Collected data
----------
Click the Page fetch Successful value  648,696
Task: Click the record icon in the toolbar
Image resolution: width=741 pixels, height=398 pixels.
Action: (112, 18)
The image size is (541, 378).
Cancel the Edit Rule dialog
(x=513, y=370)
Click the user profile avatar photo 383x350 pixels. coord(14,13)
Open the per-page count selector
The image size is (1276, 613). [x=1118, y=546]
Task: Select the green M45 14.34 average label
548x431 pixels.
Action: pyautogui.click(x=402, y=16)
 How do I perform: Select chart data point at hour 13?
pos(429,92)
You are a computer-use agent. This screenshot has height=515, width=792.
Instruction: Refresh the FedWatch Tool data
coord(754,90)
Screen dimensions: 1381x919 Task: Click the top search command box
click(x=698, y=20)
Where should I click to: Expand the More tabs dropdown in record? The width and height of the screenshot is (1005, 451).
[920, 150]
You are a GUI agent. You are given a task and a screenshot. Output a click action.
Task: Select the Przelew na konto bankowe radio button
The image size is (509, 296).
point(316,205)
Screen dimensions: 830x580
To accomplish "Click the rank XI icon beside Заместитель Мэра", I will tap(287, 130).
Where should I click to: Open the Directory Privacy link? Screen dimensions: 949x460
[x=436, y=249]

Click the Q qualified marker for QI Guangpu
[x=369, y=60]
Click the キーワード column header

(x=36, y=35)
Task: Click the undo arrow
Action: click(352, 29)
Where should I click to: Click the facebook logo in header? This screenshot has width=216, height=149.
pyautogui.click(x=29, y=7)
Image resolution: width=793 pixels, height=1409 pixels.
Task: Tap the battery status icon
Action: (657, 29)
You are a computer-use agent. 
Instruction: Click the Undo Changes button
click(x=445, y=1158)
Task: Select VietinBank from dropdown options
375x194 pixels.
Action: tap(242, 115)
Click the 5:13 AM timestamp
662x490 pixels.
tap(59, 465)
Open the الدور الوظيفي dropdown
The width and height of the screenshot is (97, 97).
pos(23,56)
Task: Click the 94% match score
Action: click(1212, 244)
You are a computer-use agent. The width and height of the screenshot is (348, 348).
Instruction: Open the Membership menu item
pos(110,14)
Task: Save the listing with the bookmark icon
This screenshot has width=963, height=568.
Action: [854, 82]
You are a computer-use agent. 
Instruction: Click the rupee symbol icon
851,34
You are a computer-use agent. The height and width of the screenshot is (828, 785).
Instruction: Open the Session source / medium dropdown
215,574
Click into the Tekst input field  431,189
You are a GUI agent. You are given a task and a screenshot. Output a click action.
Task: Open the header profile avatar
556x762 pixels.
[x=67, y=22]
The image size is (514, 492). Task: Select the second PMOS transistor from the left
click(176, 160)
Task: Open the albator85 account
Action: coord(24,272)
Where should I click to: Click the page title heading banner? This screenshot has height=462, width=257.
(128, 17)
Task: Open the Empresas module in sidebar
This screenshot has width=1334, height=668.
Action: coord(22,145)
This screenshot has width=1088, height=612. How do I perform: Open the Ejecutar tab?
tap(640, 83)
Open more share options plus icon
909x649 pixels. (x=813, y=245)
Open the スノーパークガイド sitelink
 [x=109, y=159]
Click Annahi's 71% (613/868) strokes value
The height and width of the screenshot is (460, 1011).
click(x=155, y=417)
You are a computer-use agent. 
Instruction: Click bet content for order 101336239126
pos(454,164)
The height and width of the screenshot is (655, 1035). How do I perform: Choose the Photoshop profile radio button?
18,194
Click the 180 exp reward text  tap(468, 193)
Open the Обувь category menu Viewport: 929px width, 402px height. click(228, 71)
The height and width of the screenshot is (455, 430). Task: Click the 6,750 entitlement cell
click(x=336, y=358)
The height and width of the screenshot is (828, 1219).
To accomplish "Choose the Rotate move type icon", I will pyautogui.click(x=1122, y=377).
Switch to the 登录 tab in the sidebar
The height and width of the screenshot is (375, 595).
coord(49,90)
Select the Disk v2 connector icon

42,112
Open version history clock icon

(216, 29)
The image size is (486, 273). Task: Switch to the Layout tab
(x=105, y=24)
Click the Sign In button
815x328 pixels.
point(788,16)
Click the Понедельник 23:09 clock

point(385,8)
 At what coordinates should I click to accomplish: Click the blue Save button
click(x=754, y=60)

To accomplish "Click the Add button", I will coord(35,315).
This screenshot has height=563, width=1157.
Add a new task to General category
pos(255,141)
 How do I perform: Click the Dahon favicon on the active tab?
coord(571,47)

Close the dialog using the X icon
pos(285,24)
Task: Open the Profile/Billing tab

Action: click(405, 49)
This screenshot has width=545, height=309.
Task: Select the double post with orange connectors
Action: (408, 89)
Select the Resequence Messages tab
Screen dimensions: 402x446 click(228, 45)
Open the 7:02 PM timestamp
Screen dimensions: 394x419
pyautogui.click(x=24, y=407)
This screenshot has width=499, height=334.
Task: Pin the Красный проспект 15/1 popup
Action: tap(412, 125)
----------
**What you need to do:** Take the records above and return them exactly as written.

**Answer area:**
Click the Page fetch Successful value  648,696
Task: Click the record icon in the toolbar
Image resolution: width=741 pixels, height=398 pixels.
Action: (112, 18)
The image size is (541, 378).
Cancel the Edit Rule dialog
(x=513, y=370)
Click the user profile avatar photo 383x350 pixels. coord(14,13)
Open the per-page count selector
The image size is (1276, 613). [x=1118, y=546]
Task: Select the green M45 14.34 average label
548x431 pixels.
Action: pyautogui.click(x=402, y=16)
 How do I perform: Select chart data point at hour 13?
pos(429,92)
You are a computer-use agent. This screenshot has height=515, width=792.
Instruction: Refresh the FedWatch Tool data
coord(754,90)
Screen dimensions: 1381x919 Task: Click the top search command box
click(x=698, y=20)
Where should I click to: Expand the More tabs dropdown in record? The width and height of the screenshot is (1005, 451).
[920, 150]
You are a GUI agent. You are given a task and a screenshot. Output a click action.
Task: Select the Przelew na konto bankowe radio button
The image size is (509, 296).
point(316,205)
Screen dimensions: 830x580
To accomplish "Click the rank XI icon beside Заместитель Мэра", I will tap(287, 130).
Where should I click to: Open the Directory Privacy link? Screen dimensions: 949x460
[x=436, y=249]

Click the Q qualified marker for QI Guangpu
[x=369, y=60]
Click the キーワード column header

(x=36, y=35)
Task: Click the undo arrow
Action: click(352, 29)
Where should I click to: Click the facebook logo in header? This screenshot has width=216, height=149.
pyautogui.click(x=29, y=7)
Image resolution: width=793 pixels, height=1409 pixels.
Task: Tap the battery status icon
Action: (657, 29)
You are a computer-use agent. 
Instruction: Click the Undo Changes button
click(x=445, y=1158)
Task: Select VietinBank from dropdown options
375x194 pixels.
Action: tap(242, 115)
Click the 5:13 AM timestamp
662x490 pixels.
tap(59, 465)
Open the الدور الوظيفي dropdown
The width and height of the screenshot is (97, 97).
pos(23,56)
Task: Click the 94% match score
Action: click(1212, 244)
You are a computer-use agent. The width and height of the screenshot is (348, 348).
Instruction: Open the Membership menu item
pos(110,14)
Task: Save the listing with the bookmark icon
This screenshot has width=963, height=568.
Action: [854, 82]
You are a computer-use agent. 
Instruction: Click the rupee symbol icon
851,34
You are a computer-use agent. The height and width of the screenshot is (828, 785).
Instruction: Open the Session source / medium dropdown
215,574
Click into the Tekst input field  431,189
You are a GUI agent. You are given a task and a screenshot. Output a click action.
Task: Open the header profile avatar
556x762 pixels.
[x=67, y=22]
The image size is (514, 492). Task: Select the second PMOS transistor from the left
click(176, 160)
Task: Open the albator85 account
Action: coord(24,272)
Where should I click to: Click the page title heading banner? This screenshot has height=462, width=257.
(128, 17)
Task: Open the Empresas module in sidebar
This screenshot has width=1334, height=668.
Action: coord(22,145)
This screenshot has width=1088, height=612. How do I perform: Open the Ejecutar tab?
tap(640, 83)
Open more share options plus icon
909x649 pixels. (x=813, y=245)
Open the スノーパークガイド sitelink
 [x=109, y=159]
Click Annahi's 71% (613/868) strokes value
The height and width of the screenshot is (460, 1011).
click(x=155, y=417)
You are a computer-use agent. 
Instruction: Click bet content for order 101336239126
pos(454,164)
The height and width of the screenshot is (655, 1035). How do I perform: Choose the Photoshop profile radio button?
18,194
Click the 180 exp reward text  tap(468, 193)
Open the Обувь category menu Viewport: 929px width, 402px height. click(228, 71)
The height and width of the screenshot is (455, 430). Task: Click the 6,750 entitlement cell
click(x=336, y=358)
The height and width of the screenshot is (828, 1219).
To accomplish "Choose the Rotate move type icon", I will pyautogui.click(x=1122, y=377).
Switch to the 登录 tab in the sidebar
The height and width of the screenshot is (375, 595).
coord(49,90)
Select the Disk v2 connector icon

42,112
Open version history clock icon

(216, 29)
The image size is (486, 273). Task: Switch to the Layout tab
(x=105, y=24)
Click the Sign In button
815x328 pixels.
point(788,16)
Click the Понедельник 23:09 clock

point(385,8)
 At what coordinates should I click to accomplish: Click the blue Save button
click(x=754, y=60)

To accomplish "Click the Add button", I will coord(35,315).
This screenshot has height=563, width=1157.
Add a new task to General category
pos(255,141)
 How do I perform: Click the Dahon favicon on the active tab?
coord(571,47)

Close the dialog using the X icon
pos(285,24)
Task: Open the Profile/Billing tab

Action: click(405, 49)
This screenshot has width=545, height=309.
Task: Select the double post with orange connectors
Action: (408, 89)
Select the Resequence Messages tab
Screen dimensions: 402x446 click(228, 45)
Open the 7:02 PM timestamp
Screen dimensions: 394x419
pyautogui.click(x=24, y=407)
This screenshot has width=499, height=334.
Task: Pin the Красный проспект 15/1 popup
Action: tap(412, 125)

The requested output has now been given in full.